READING TEXT -
────────────────────

RIDGEFIELD, Wash. — The city of Ridgefield has been on a building boom for several years, with dozens of neighborhoods going in. But right now work is stopped on open lots. The only residential work going on is to weatherproof and secure homes that were already started.
"We’re a family business. just me and my dad and two other employees. We’ve been operating now for about five years," said Juan Silva.
Silva is lucky they'd already started framing a house because they're allowed to finish doing it. It will be their last job for a while.
"There’s uncertainty too with these next few months on, as far as bills for the company and personal bills. All of us have families that we all support," said Silva.
It's a different story in Oregon, where construction work continues on sites like Lincoln High School. Gov. Kate Brown's order allowed construction work as an essential job.
Not so in Washington, where residential construction alone typically contributes $23 million a day to the economy.
"That’s a huge hit. That’s jobs, that’s families, that’s food on the table," said Avaly Scarpelli, executive director of the Building Industry Association of Clark County. It represents builders and construction companies that employ 16,000 workers. It is a very tough time for most of them.
"They are looking at it if they haven’t already done layoffs or furloughs of their staff. It means that some companies will be going out of business," said Scarpelli.
Washington Gov. Jay Inslee has allowed a few exceptions. Commercial building can continue at some essential businesses that offer food, pharmacy, or fuel for transportation. But industry leaders say that's a drop in the bucket.

────────────────────

(Records from a data source)
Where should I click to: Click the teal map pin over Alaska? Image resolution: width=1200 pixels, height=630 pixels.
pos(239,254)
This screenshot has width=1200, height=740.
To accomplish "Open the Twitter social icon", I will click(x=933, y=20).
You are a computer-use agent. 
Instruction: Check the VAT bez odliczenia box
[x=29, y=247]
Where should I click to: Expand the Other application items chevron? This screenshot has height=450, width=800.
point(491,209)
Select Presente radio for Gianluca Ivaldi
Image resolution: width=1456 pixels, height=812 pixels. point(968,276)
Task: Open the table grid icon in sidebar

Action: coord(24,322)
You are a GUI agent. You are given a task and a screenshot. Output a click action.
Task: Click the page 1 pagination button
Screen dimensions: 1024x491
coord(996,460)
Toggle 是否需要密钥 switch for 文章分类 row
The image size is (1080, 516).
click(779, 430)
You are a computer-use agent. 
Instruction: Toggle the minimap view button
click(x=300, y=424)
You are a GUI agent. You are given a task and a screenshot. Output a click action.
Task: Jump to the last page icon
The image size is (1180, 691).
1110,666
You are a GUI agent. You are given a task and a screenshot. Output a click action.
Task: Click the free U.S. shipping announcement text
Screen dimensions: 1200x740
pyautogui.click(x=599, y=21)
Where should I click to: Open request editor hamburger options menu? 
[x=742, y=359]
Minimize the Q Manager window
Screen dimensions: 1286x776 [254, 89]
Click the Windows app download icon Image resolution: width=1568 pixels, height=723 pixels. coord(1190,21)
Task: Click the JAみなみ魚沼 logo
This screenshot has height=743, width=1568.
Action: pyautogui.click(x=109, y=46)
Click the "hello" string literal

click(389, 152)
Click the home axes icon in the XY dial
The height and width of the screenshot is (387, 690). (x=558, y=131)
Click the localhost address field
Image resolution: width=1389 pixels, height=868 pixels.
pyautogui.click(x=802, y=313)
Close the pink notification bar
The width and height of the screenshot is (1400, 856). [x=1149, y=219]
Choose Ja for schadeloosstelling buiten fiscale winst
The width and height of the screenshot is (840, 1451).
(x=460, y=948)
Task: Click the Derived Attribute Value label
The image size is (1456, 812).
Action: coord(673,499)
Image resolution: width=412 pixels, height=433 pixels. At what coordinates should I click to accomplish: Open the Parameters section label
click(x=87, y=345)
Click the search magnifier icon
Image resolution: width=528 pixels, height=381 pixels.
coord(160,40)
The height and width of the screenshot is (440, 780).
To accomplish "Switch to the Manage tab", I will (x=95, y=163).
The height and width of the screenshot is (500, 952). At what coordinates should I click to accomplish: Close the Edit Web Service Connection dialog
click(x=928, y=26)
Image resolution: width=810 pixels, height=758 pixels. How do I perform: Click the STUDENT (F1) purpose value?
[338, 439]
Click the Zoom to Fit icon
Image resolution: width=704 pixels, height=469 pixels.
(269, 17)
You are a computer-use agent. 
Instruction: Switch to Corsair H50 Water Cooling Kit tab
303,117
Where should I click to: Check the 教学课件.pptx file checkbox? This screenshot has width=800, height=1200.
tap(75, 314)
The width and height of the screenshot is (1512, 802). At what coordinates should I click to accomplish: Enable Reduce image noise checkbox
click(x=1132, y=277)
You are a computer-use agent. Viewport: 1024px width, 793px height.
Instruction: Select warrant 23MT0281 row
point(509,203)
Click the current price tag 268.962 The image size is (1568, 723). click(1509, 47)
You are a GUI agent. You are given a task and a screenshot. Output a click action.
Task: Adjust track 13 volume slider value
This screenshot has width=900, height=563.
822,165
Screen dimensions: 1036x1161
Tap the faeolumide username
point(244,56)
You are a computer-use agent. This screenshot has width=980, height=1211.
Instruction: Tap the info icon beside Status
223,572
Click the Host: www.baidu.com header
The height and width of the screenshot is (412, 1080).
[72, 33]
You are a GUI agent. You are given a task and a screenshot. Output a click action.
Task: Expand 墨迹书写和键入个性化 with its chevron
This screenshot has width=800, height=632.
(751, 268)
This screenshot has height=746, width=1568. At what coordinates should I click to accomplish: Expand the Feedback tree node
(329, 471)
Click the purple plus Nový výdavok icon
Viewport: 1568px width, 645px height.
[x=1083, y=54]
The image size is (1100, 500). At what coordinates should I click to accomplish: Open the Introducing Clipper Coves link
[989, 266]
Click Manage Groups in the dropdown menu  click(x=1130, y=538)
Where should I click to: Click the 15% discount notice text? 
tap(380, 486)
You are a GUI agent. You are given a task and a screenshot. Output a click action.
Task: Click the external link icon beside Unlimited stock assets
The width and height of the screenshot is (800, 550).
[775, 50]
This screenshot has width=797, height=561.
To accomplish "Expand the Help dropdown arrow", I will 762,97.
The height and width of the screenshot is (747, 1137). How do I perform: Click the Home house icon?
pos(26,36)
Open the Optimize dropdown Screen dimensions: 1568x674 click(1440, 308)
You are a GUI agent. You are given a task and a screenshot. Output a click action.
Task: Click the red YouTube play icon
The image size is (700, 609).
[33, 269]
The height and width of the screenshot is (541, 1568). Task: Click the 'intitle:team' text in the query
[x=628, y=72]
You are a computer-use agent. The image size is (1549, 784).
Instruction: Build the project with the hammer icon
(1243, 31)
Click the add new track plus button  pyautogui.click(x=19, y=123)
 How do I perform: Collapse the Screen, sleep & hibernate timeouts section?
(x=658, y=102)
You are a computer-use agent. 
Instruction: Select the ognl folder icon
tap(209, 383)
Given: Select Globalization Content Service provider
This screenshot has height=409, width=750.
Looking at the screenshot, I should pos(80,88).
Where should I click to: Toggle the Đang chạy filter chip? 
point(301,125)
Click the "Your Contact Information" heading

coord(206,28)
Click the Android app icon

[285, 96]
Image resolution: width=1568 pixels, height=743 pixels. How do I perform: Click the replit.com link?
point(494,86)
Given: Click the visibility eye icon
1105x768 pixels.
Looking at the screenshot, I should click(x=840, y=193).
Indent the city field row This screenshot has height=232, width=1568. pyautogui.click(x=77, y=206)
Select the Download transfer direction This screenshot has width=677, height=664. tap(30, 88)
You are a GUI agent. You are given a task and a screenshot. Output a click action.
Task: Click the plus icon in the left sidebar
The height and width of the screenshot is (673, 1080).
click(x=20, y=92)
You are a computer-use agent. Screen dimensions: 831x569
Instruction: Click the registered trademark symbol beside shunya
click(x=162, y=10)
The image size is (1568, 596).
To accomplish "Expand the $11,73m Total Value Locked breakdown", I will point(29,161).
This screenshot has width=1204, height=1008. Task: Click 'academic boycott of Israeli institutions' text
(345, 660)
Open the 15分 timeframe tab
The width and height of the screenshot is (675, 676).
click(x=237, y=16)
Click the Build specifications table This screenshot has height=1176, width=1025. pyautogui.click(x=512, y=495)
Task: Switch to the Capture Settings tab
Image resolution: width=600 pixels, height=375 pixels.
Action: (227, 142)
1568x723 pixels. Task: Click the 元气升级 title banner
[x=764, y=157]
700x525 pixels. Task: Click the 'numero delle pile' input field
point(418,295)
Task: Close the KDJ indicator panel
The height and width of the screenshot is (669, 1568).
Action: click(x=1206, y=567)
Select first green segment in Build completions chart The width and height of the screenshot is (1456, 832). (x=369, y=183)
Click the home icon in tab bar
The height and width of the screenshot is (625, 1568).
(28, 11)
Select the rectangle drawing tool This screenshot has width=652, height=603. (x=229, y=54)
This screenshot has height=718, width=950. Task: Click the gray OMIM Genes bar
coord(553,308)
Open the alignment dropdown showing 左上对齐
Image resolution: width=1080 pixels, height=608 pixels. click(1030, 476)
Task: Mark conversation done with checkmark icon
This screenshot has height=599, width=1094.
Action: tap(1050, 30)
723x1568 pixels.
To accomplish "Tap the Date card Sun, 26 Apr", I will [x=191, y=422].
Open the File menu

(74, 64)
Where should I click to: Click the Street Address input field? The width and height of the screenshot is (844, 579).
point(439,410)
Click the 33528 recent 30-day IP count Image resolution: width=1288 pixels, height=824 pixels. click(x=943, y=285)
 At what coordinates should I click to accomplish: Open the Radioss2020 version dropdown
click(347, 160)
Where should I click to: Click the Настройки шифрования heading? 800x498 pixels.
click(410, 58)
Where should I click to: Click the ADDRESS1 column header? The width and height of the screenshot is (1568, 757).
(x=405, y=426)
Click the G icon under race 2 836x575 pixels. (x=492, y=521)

────────────────────

WHAT YOU WILL DO -
Continue the news report on the Ridgefield construction shutdown, starting after its last sentence.

ANSWER FOR THIS EXERCISE -
Silva, who works in a highly-regulated industry, says he appreciates safety. He thinks construction workers thinks can stay safe, even now.
"We’ve been practicing social distancing for quite a while now, we’re only a four-man crew, so it works for us," Silva said.
Both the Clark County Council and the Building Industry Association have written Inslee letters asking him to add construction workers to the essential jobs list, to allow them to work with social distancing rules in place.
The governor's office responded to KGW on the building moratorium, stating in part, "Our priority is stopping the spread of COVID-19, and the governor's 'Stay Home, Stay Healthy' order has suspended or paused many construction projects for that reason... Ultimately, our goal is to prepare an appropriate return-to-work strategy for the rest of the industry." The statement added that the governor's office is working with industry leaders, health and safety experts and others on the strategy.